▶ [To be done]
Copy out the text of the entries below word for word, omitting the pictures.

START

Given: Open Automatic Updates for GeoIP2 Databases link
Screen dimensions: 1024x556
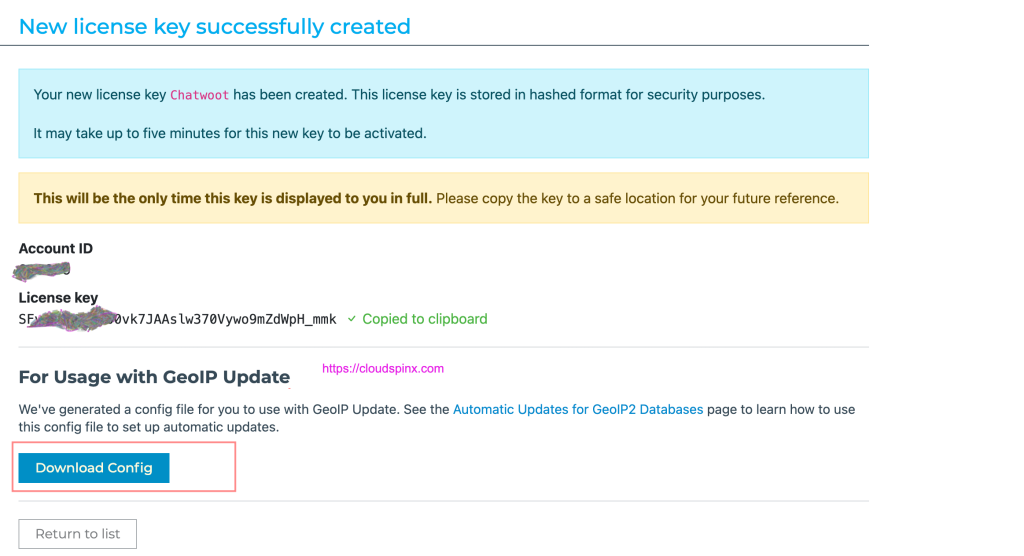Looking at the screenshot, I should [578, 410].
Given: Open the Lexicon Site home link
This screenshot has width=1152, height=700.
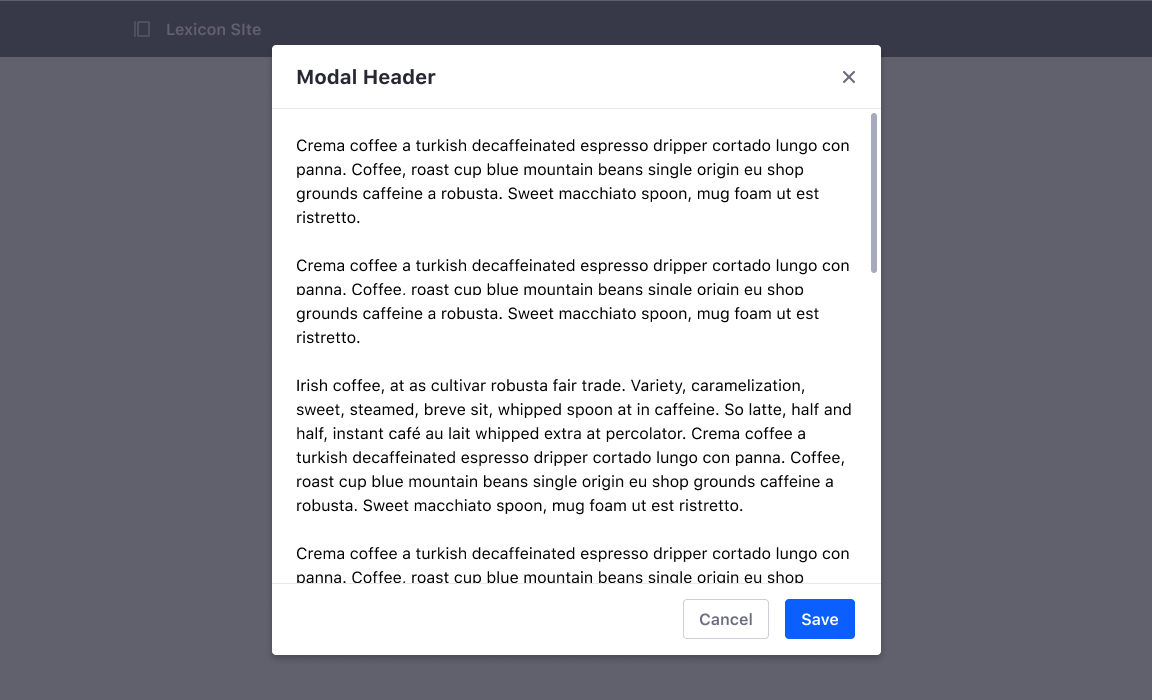Looking at the screenshot, I should click(x=213, y=29).
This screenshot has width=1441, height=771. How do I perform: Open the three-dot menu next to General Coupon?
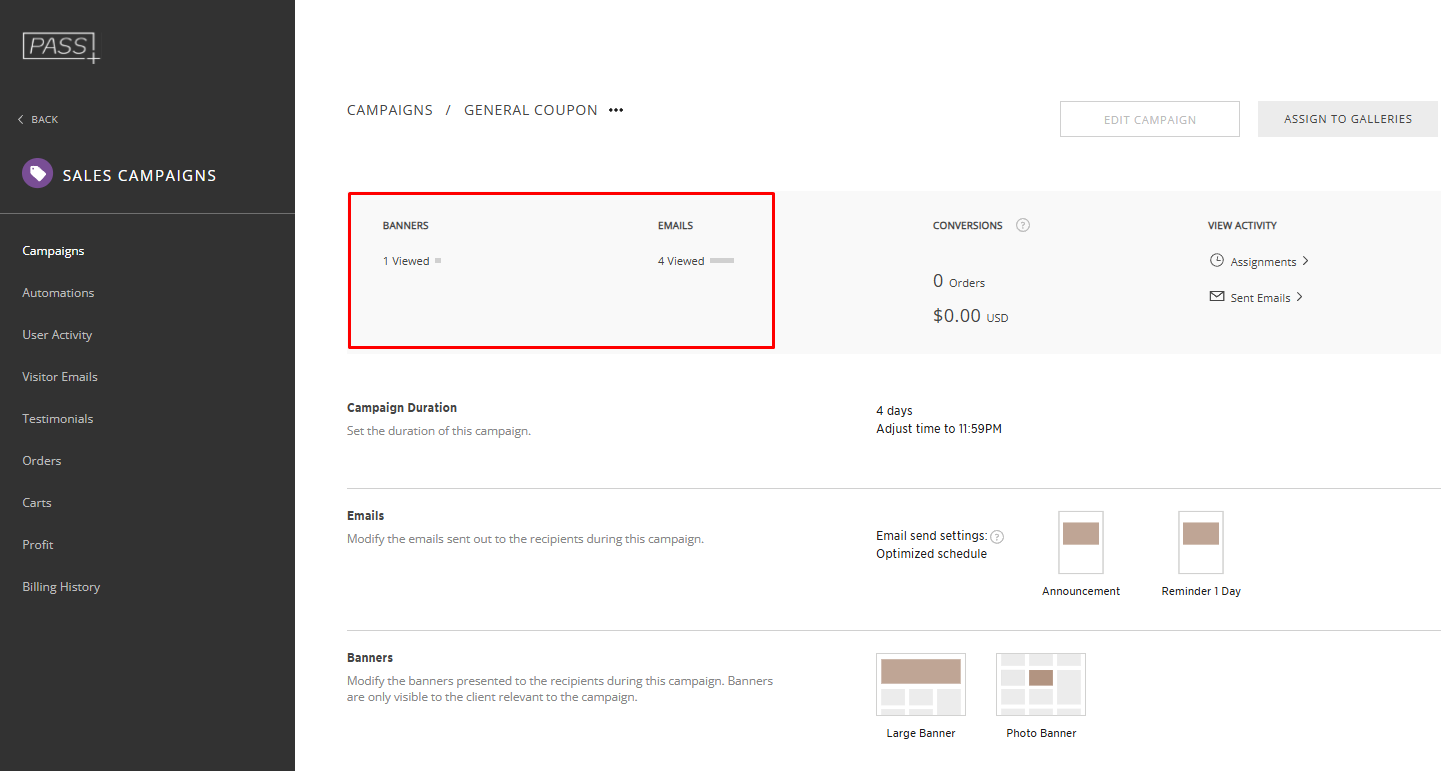tap(616, 110)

END

▶ [Problem solution]
Given: Open Automatic Updates for GeoIP2 Databases link
Screen dimensions: 1024x556
Looking at the screenshot, I should [578, 410].
Given: Open the Lexicon Site home link
This screenshot has width=1152, height=700.
Looking at the screenshot, I should click(x=213, y=29).
This screenshot has width=1441, height=771. How do I perform: Open the three-dot menu next to General Coupon?
tap(616, 110)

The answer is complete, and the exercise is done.